Serving Car Crash Victims and Their Families Throughout Montana

Most Vehicle Crashes are not “Accidents”

The word “accident” usually means an event that could not have been prevented. That is why the Montana Highway Patrol calls motor vehicle collisions “crashes”— the vast majority of crashes are preventable when drivers follow the safety rules. We believe car and truck crashes are a safety epidemic can be lessened when unsafe drivers know there will be serious consequences for breaking the rules.

Safe drivers understand there is a binding safety contract that protects drivers. If we follow safety rules and other drivers follow safety rules, we will all be safe. Distracted, drowsy, and drunk drivers choose to violate safety rules and threaten public safety. The Montana Department of Transportation’s 2016 crash statistics show the consequences of safety rule violations:

  • Impaired driving: 3834 crashes, 128 fatalities, 297 serious injuries (9% of all crashes)
  • Speeding: 5659 crashes, 47 fatalities, 146 serious injuries (13% of all crashes)
  • Careless Driving: 16515 crashes, 76 fatalities, 331 serious injuries (38% of all crashes)
  • Young Drivers (Age 14-20): 10903 crashes, 18 fatalities, 159 serious injuries (25% of all crashes)

• **LIST OF TASKS**
1: In the Montana crash page, reproduce everything from "Serving Car Crash" down to "breaking the rules.".
2: Answer these questions using the Montana crash page.
(a) What term does the Montana Highway Patrol use for motor vehicle collisions?
(b) How many fatalities are listed for impaired driving in the 2016 statistics?
(c) What age range does the page give for young drivers?

• **RECORDS SUPPLIED**

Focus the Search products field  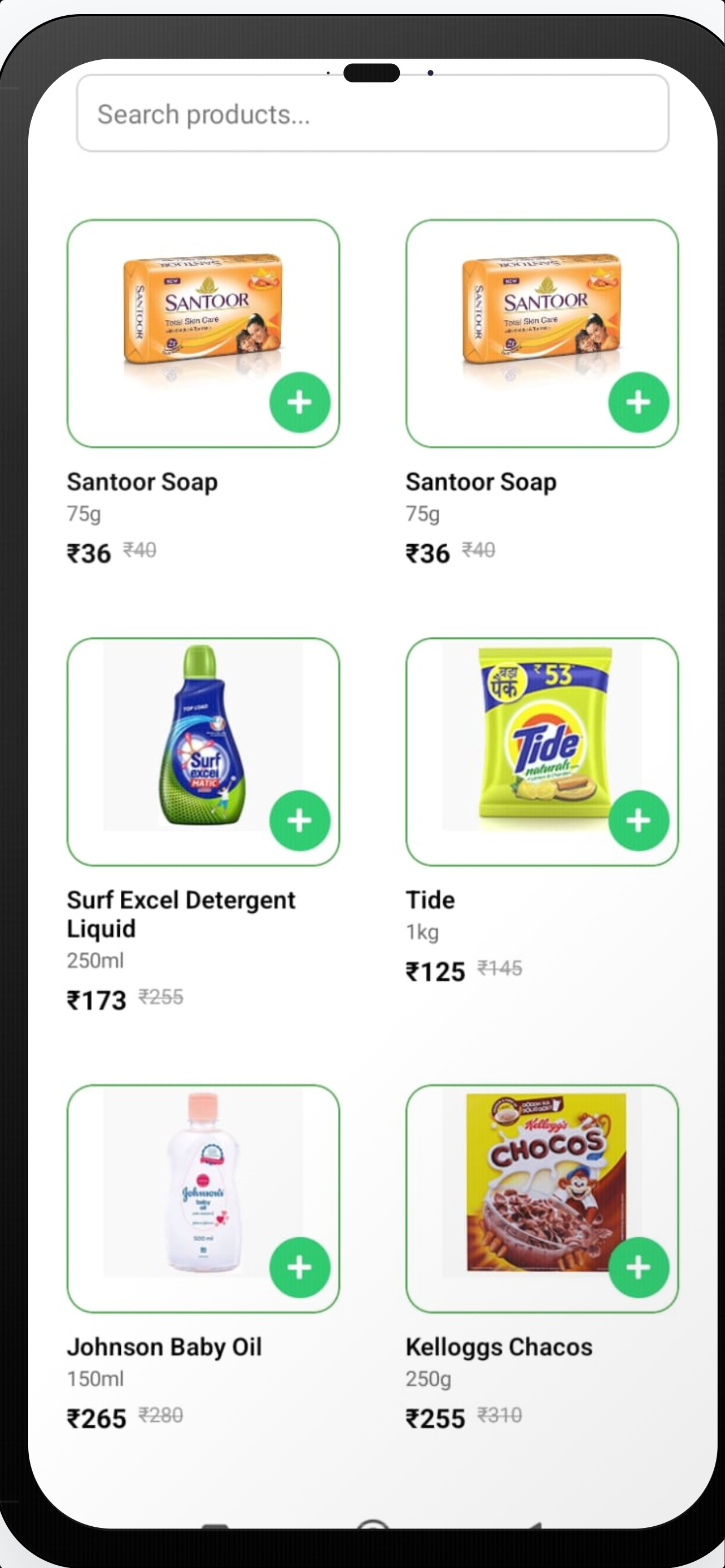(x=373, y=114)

==

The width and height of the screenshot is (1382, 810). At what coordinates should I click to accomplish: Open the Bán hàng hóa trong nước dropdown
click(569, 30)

• **ANSWERS TO THE TASKS**
1:
Serving Car Crash Victims and Their Families Throughout Montana

Most Vehicle Crashes are not “Accidents”

The word “accident” usually means an event that could not have been prevented. That is why the Montana Highway Patrol calls motor vehicle collisions “crashes”— the vast majority of crashes are preventable when drivers follow the safety rules. We believe car and truck crashes are a safety epidemic can be lessened when unsafe drivers know there will be serious consequences for breaking the rules.

2:
(a) Crashes
(b) 128
(c) 14 to 20